Morte de senegalês evidencia criminalização de imigrantes 17/04/2025

Morte de senegalês evidencia criminalização de imigrantes – 17/04/2025 – Djamila Ribeiro

Celebridades Cultura

A mais recente morte de um jovem senegalês no meio de São Paulo confirma o que já sabíamos: não são casos isolados nem desvios individuais. É a engrenagem de um sistema que criminaliza a sobrevivência e transforma a pobreza em níveo.

Ngange Mbaye, que deixa sua esposa prenhe de sete meses, se soma a Talla Mbaye —também senegalês, ambulante, morto meses detrás em circunstâncias também violentas durante ação policial no mesmo território, o Brás. Escrevi a esta Folha quando da sua morte e das manifestações que se seguiram.

O Brás, cada vez mais ocupado por imigrantes africanos, tornou-se símbolo da luta cotidiana por subsistência —e, por isso mesmo, níveo preferencial do controle estatal. Um espaço onde o poder público escolhei ntervir com força mortífero, em vez de desenvolver políticas de empoderamento e buscar melhorar a vida das pessoas.

É nesse cenário que opera a chamada Operação Delegada, uma política de segurança pública implementada pela lei municipal número 14.977/09, que estabelece um convênio entre a prefeitura e o governo estadual que permite a atuação de policiais militares em seus dias de folga para “substanciar” a ordem pública.

O nome técnico esconde uma prática alarmante: a perseguição a imigrantes disfarçada de política urbana, pois, embora a Operação Delegada não tenha sido criada com esse propósito específico, a atenção ao controle do transacção informal atinge diretamente o meio de subsistência de muitos imigrantes africanos.

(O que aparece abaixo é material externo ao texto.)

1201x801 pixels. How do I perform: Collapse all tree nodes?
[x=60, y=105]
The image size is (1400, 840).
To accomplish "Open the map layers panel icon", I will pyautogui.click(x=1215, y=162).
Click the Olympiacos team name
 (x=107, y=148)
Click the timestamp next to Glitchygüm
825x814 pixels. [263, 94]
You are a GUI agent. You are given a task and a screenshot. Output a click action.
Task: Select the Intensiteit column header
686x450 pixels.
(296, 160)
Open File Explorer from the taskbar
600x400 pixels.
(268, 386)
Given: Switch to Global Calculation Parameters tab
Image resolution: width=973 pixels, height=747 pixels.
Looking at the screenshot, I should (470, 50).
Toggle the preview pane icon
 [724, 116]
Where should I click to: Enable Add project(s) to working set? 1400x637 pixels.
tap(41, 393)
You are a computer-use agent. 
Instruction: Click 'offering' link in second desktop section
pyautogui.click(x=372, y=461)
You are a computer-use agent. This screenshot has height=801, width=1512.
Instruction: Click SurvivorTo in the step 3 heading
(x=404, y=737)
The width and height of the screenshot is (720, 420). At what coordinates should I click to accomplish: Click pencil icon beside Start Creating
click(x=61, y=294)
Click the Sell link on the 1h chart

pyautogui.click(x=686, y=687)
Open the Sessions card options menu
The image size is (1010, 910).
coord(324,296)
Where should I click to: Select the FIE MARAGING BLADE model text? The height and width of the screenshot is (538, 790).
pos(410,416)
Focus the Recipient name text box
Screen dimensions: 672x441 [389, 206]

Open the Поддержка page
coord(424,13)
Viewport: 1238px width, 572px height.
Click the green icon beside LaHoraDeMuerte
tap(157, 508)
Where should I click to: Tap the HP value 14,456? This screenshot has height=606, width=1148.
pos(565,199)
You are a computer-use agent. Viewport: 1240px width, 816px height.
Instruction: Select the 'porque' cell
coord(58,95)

O que se vende porquê reforço de segurança é, na prática, um dispositivo de repressão contra quem já vive à margem: apreendem mercadorias, confiscam meios de trabalho, intimidam quem ousa reagir. Evidentemente, avançam sobre brasileiros no mercado informal —todos, ou quase todos, pessoas pobres.

Por isso, a força usada para destruir um carrinho com roupas ou apreender uma caixa de relógios não tem justificativa —tem ideologia. E ela se sustenta nas engrenagens que seguem, sistematicamente, aprofundando desigualdades e se escondem por medidas hipócritas que não trazem saídas satisfatórias, quiçá emancipatórias.

As violências e seguidas mortes não apresentam qualquer resultado para o governo estadual. A operação consome recursos públicos expressivos da segurança, mas não apresenta resultados reais —a não ser mais pânico e violência. Expor que a Operação Delegada coíbe o transacção informal chega a toar cínico para qualquer um que circule pelo meio da capital.

Nesse sentido, para muitos imigrantes africanos recém-chegados ao Brasil, a informalidade é o caminho verosímil de trabalho, e a união comunitária, a única forma de sobreviver. Porquê muito resumiu a Conectas: “O uso de armamento mortífero durante o inspecionamento de mercadorias de trabalhadores desarmados é desnecessário e unicamente estimula, em mais uma frente, o doesto de poder que alimenta o genocídio da população negra e periférica”.

Não basta somente responsabilizar os agentes envolvidos nessas mortes, embora isso seja fundamental. O problema não é somente de ordem pessoal, porquê policiais específicos e descontrolados que não contaminam a corporação. Essa é a saída covarde ao problema criado, que não trará melhoria alguma ao serviço público.

É preciso reconhecer o caráter sistêmico da violência, despovoar a política fracassada e se responsabilizar pelas famílias que foram devastadas. Tentar reparar minimamente o mal que está sendo feito e transformar a abordagem ao cidadão e cidadã imigrante.

Essa responsabilidade é compartilhada. A política migratória envolve os três níveis de governo —e todos têm falhado com os imigrantes africanos e haitianos, bolivianos etc. Ainda que os policiais envolvidos nas mortes estejam sob comando estadual, os outros governos não são inocentes e precisam agir com vistos de trabalho, centros decentes de convívio e desenvolvimento da população negra imigrante.

Diante desses argumentos apresentados, será que não está na hora de revogar a Operação Delegada e, em vez disso, infligir melhor o quantia investido? Precisamos repensar o que entendemos por segurança pública e exigir a implementação de políticas que lidem com o problema do transacção furtivo de forma mais digna.

Dito isso, não vamos olvidar o que aconteceu com Talla, nem o que aconteceu com Ngange. Nós, porquê população negra com espaços na prensa brasileira, temos o obrigação de fazer essas denúncias e exigir respostas dos governantes.

Toda solidariedade à comunidade senegalesa.